== READING PASSAGE
What I was trying to say is that a Projector setup is not really the best way to go with a multi-purpose room. A big screen and projector really need a setup as an H/T to take advantage of their best qualities. If you are doing a room that is going to be used mostly as an H/T and then used for other activities, you can set it up with seating for good viewing, with a projector and still use it for other purposes. If you are only going to occasionally use the room as an H/T then just go with a Big screen LED set. I showed pics of my H/T to show you what I mean when I say single use room. My H/T is just for viewing and listening to music. We don't really use it for anything else. I always wanted a true Home Theater, in previous houses I always had to settle for multi-purpose rooms. When I built this house, my retirement home, I built my dream H/T and I have thoroughly enjoyed it for the last 12 years.


----------



## SPS-1 (Oct 21, 2008)

Projection TVs will work out well if the room is somewhat darkened. If you like to darken the room, make the popcorn and watch a movie, great. Myself, I like it nice and bright in my rooms, so a projection system is not for me.


----------



## Dave Sal (Dec 20, 2012)

I bought a 720p LCD Panasonic front projector back around 2003 for around $1500. I set it up in my family room with a 96" diagonal DIY screen. I already had a pretty nice sound system consisting of a pair of Definitive Technology BP2002 powered towers, a CLR2002 center channel, a PF15TL powered subwoofer and a pair of BP2X surrounds, all controlled by a Denon receiver. The sound is fantastic, and at the time the projected image was amazing. It still looks good to this day but since 1080p is now common, there is a need to upgrade the projector soon. My set up is modest but it does the trick in a multi-use room. I'll probably try to have a dedicated home theater room in my next house. There is nothing quite like a huge hi-def image and crystal clear surround sound to get the audience involved in a movie. By the way, what looks like a pedestal under the screen is actually the base of a 36" Sony Wega analog TV, which was directly behind the screen, and has since been donated to the Salvation Army.


----------



## fixrite (Mar 1, 2009)

Just an added note. If you are wiring this all up you might want to consider the ability to use the internet on your Big screen tv (not the projector). I have remodelled my kitchen and remove the useless cabinet above the fridge and installed a 36" wide flatscreen. I am an avid apple user and have installed the apple tv box there as well. My wife loves it as she can bring up a recipe onto the screen and have it there as she cooks. We also use it as a monitor for our security system and front gate door bell ( we have a pool so we have to gate the entry off, local codes). Just some food for thought. Have a great day

cheers


----------



## gec5741 (Apr 23, 2013)

Yep I plan to run network all over my basement. I've run network lines to all rooms in my house already. I am a huge netowrking guy. My big thing is the ability to stream all my media through out my house. I have a TV and network running into my utility room in my basement. Here is a picture of my work in progress network/tv setup. I havn't patched all my network lines down yet because I am planning to get a new 48 port patch panel. The PC that the laptop is sititng on actually controlls my upstairs living room 55 inch LED media over hdmi over ethernet. The laptop you see in this photo is my soon to be touch screen digital jukebox for the basement. So needless to say my projector and or TV's will all be networked :thumbup:


----------



## AllanJ (Nov 24, 2007)

Not too long ago, the biggest picture you could get with a direct view TV was about 50 inches. Anything bigger and you had to get a projector with separate screen, and then you had to darken the room making other activities in the room at the same time impossible.
====
== INFORMATION GIVEN
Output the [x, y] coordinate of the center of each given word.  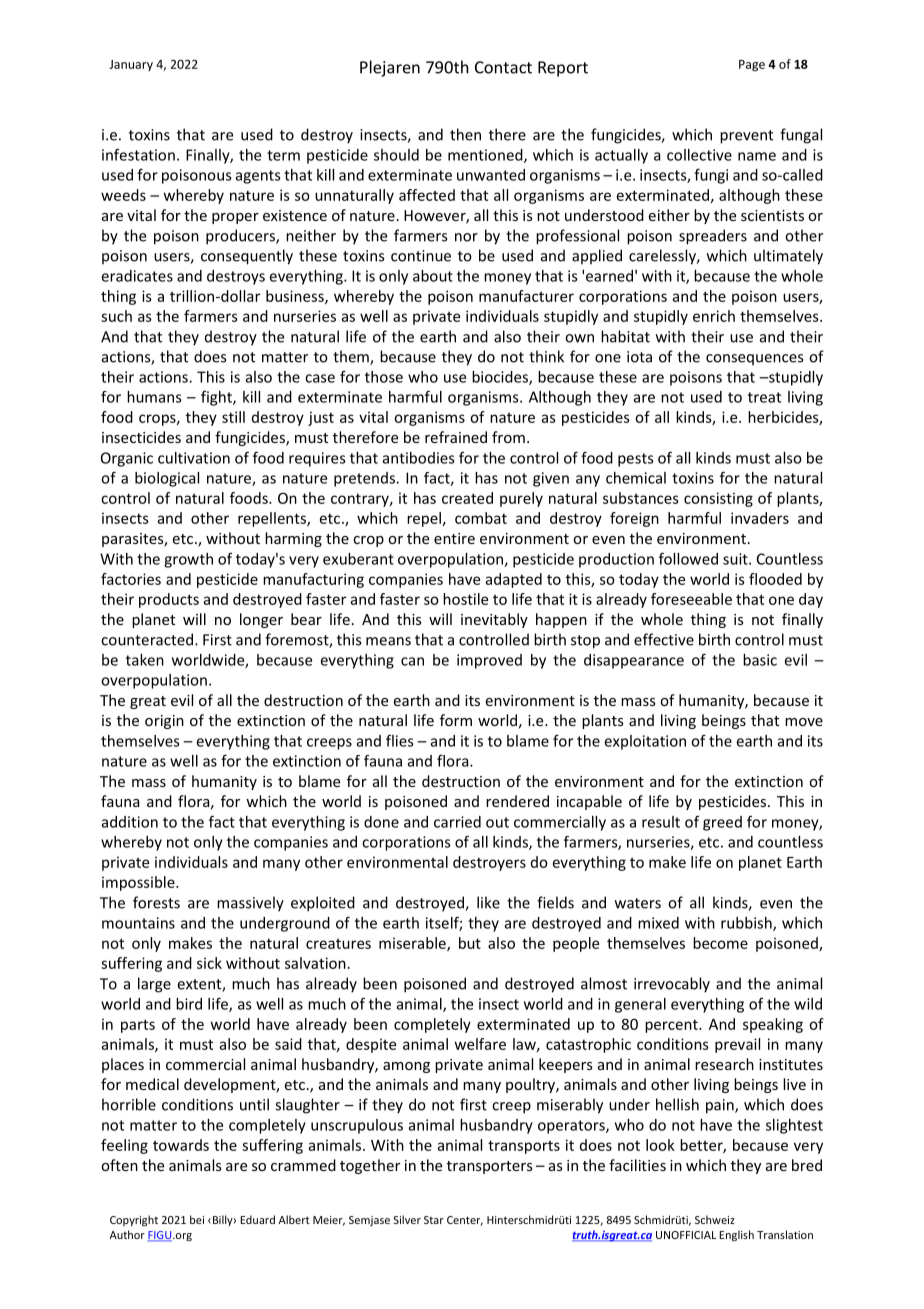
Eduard [257, 1219]
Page [752, 66]
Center [465, 1221]
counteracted [147, 639]
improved [489, 661]
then [465, 134]
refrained [456, 437]
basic [760, 660]
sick [209, 963]
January [131, 65]
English [736, 1236]
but [470, 943]
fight [217, 398]
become [720, 943]
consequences [754, 359]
====
- [REQUIRED TASKS]
[a] Rewrite the entries from the line containing "then [465, 134]" through the final entry, changing "sick" to "ill" and leaving everything else as it is. Give only those lines.
[b] Extend the home theater discussion beyond its last sentence.

- [TASK RESULTS]
[a]
then [465, 134]
refrained [456, 437]
basic [760, 660]
ill [209, 963]
January [131, 65]
English [736, 1236]
but [470, 943]
fight [217, 398]
become [720, 943]
consequences [754, 359]

[b]
Now you can get direct view TVs around 80 inches so more folks won't need to get projectors and outfit the room for them.

You can become equally immersed in the movie with a smaller screen just by sitting closer. Really large screens are needed only if lots of people will be watching at the same time.

If you have furred down the ceiling and think you have to hang the projector quite low, in some situations you might be able to mount the screen a little lower and then hang the projector a little higher. Take a string and fasten it to the screen side wall where the top of the screen would be. Stretch the string out to where you might hang the projector. So long as the string is straight (not quite touching the ceiling at any point) the projector can be mounted at the end of the string and still fill the screen. Although the projector should be centered (left to right wise) in front of the screen, most projectors allow a small off center displacement.


----------



## Chokingdogs (Oct 27, 2012)

This may have been said already, but if it hasn't.....

One thing to consider, if going largest direct view TV possible, is basement access. If you have a daylight/English basement, then it's a non-issue. If you only have an areaway, or worse, no external basement access, you might be limited in how big a TV will fit depending on ceiling height and layout.

My old house didn't have external basement access, and the interior stairs/entry into the basement required a 180* turn at the bottom of the steps. I bought a 62" Mitsu rear projector, and the only way it could get finagled down there was by removing the handrail like below. If that wasn't removable, or the wall extended all the way down, I don't think it would have physically fit.....


----------



## AllanJ (Nov 24, 2007)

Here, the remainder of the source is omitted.